Conjugated linoleic Acid supplementation during pregnancy and lactation reduces maternal high-fat-diet-induced programming of early-onset puberty and hyperlipidemia in female rat offspring.

ABSTRACT

A maternal high-fat (HF) diet during pregnancy and lactation can result in adverse metabolic and reproductive outcomes in female offspring independent of postnatal diet. Interventions during critical windows of developmental plasticity may prevent developmental programming in offspring. The effects of maternal supplementation with the anti-inflammatory lipid conjugated linoleic acid (CLA) on early-onset puberty, metabolic dysfunction, and estrous cycle dysfunction was assessed.
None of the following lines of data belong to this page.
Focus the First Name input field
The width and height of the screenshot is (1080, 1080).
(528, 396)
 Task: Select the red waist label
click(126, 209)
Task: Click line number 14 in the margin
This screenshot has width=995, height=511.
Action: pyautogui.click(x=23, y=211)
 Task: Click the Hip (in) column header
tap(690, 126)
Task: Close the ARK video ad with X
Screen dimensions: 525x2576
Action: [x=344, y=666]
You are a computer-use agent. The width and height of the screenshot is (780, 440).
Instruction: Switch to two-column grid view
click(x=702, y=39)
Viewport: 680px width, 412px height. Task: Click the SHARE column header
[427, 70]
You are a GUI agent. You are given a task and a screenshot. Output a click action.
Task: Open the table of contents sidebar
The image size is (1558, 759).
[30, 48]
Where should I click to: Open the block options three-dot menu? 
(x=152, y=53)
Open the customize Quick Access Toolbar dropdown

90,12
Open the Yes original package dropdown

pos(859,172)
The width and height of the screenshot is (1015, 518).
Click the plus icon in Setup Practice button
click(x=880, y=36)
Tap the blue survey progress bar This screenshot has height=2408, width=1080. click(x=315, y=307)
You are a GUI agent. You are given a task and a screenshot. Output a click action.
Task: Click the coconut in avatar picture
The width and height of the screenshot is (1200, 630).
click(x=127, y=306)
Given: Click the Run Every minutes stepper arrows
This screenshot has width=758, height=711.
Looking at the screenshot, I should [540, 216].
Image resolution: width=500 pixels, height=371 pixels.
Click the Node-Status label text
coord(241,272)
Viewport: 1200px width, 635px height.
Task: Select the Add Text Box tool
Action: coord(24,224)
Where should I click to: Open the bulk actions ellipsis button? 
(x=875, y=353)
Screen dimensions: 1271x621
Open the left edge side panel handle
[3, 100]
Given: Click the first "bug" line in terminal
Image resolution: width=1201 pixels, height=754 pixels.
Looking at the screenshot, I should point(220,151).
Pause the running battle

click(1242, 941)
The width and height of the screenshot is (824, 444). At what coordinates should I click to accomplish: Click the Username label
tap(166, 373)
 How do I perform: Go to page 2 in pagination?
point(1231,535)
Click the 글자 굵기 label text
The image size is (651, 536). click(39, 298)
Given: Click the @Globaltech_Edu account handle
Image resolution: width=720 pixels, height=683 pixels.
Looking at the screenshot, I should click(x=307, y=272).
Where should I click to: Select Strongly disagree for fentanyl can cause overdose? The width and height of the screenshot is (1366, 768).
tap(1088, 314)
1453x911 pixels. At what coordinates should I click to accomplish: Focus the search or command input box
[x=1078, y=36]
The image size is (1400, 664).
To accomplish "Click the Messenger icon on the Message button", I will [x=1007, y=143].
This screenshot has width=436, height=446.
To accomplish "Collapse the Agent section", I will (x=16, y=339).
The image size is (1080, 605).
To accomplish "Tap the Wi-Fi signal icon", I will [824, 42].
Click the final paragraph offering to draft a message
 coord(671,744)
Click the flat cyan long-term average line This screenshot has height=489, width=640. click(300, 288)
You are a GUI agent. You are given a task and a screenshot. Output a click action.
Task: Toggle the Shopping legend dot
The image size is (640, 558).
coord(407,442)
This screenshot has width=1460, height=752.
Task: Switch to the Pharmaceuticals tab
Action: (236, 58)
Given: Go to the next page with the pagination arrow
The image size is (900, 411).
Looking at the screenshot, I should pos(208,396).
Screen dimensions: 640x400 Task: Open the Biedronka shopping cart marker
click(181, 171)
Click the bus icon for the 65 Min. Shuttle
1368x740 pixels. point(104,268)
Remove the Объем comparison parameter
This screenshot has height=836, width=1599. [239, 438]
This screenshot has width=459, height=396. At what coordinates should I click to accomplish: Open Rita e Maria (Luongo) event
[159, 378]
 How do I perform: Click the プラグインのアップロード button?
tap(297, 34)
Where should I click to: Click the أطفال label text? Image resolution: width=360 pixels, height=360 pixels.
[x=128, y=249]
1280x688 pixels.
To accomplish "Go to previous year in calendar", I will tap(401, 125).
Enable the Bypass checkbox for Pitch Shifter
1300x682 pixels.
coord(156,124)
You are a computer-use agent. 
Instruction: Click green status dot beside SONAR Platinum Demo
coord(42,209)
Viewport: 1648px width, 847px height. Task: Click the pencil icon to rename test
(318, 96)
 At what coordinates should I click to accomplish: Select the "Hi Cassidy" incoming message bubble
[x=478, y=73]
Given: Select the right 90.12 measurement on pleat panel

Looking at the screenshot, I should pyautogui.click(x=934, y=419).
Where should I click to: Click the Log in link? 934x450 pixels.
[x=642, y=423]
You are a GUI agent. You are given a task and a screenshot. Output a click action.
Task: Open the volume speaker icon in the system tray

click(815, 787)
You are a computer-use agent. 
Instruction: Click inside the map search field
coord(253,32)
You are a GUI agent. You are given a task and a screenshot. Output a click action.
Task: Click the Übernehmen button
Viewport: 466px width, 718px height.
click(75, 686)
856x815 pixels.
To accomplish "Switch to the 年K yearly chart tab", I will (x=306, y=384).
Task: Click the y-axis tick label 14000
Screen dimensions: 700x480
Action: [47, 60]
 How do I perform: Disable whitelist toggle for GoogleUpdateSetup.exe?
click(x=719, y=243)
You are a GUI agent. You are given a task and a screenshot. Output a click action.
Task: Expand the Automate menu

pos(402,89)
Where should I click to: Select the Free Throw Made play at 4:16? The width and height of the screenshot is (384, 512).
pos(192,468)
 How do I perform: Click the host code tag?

Sprague-Dawley rats were randomly assigned to a purified control diet (CD; 10% kcal from fat), CD with CLA (CLA; 10% kcal from fat, 1% CLA), HF (45% kcal from fat) or HF with CLA (HFCLA; 45% kcal from fat, 1% CLA). Diets were fed ad libitum for 10 days prior to time mating and throughout gestation and lactation. Offspring plasma/tissues were taken at Day 24 (prepubertal) or Day 150 (adult). Puberty was assessed from Day 26 and estrous cycle from Day 128. Female offspring from HF mothers had lower birth weights but by Postnatal Day 24 had exhibited catch-up growth concomitant with increased fat mass, hyperleptinemia, and dyslipidemia. Maternal CLA supplementation reversed these effects. Early-onset puberty was only observed in HF offspring; this was reversed in HFCLA offspring. In adulthood, despite no evidence of glucose intolerance or altered insulin sensitivity, HF offspring displayed increased fat mass, dyslipidemia, disrupted estrous cyclicity. and hyperleptinemia; this was reversed by maternal CLA supplementation. Data presented in this study demonstrate the importance of diet in women of reproductive age and during pregnancy on reproductive and metabolic parameters in their offspring and that supplementation with CLA during critical windows of development may represent a therapeutic strategy in the prevention of early-life programming of metabolic and reproductive dysfunction.